Después, al volver en sí, Faulques miró a un lado y encontró unos ojos verdes grandes y líquidos que observaban el mismo cuadro. Sobrevino entonces el cruce de dos sonrisas corteses y un punto cómplices, cierto comentario breve sobre la pintura que ambos admiraban -también la naturaleza, apuntó ella, tiene sus pasiones-, una despedida silenciosa, impersonal, en la que el ojo adiestrado de Faulques advirtió la pequeña bolsa de fotógrafo que la mujer llevaba colgada al hombro, y un singular trenzado de pasos y azar a través de las salas del museo, con otra coincidencia corta, esta sin palabras ni sonrisas, ante el reflejo ondulado en el agua de un cuadro de Diego Rivera, que tejió destinos sin que ninguno de los dos fuese consciente de ello.
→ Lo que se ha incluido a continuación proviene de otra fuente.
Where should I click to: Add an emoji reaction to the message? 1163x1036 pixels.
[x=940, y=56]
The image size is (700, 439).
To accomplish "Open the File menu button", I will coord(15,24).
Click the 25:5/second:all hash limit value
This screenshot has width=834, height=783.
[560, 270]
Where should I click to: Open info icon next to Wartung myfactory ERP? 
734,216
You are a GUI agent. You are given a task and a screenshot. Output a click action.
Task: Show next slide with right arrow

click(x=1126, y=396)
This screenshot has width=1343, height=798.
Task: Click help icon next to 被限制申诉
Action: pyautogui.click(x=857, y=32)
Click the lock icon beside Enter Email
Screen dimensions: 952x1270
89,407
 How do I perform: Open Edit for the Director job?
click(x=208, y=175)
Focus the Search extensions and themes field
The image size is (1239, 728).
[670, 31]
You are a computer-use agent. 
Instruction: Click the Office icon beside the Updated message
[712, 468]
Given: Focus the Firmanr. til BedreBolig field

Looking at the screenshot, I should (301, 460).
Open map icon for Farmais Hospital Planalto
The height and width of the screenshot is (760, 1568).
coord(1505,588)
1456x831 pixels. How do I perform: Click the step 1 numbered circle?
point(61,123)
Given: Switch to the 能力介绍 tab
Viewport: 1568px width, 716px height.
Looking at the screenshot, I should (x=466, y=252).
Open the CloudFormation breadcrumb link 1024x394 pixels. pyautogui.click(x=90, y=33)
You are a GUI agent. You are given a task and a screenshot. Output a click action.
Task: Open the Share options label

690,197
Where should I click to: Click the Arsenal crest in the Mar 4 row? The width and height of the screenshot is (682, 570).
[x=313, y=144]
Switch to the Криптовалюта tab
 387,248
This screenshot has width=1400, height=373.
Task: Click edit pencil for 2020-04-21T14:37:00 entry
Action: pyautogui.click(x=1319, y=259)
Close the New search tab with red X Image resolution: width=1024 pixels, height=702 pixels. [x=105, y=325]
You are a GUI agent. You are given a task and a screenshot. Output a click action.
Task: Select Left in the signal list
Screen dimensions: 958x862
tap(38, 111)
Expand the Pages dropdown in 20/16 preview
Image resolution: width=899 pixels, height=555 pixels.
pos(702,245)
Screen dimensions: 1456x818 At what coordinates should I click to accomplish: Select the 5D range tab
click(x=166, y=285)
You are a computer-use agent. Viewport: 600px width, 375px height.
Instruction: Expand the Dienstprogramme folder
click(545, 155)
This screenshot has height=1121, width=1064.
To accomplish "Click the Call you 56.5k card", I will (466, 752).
Y más tarde, cuando Faulques abandonó el museo, y tras pasar junto al bronce ecuestre situado frente a la puerta caminó en dirección al Zócalo, la vio a ella sentada ante una mesa de la terraza de una cantina, la bolsa de fotógrafo sobre una silla, los ojos color de uva todavía más verdes por la luz de la calle, con aquellos pantalones vaqueros que resaltaban la esbeltez de sus piernas largas y delgadas, y la amable sonrisa de reconocimiento que hizo a Faulques detenerse para hacer un comentario sobre el museo y el cuadro que ambos admiraban, sin saber que ese momento estaba cambiando el sentido de toda su vida. Somos producto, pensaría más tarde, de las reglas ocultas que determinan casualidades: desde la simetría del Universo hasta el momento en que uno cruza la sala de un museo.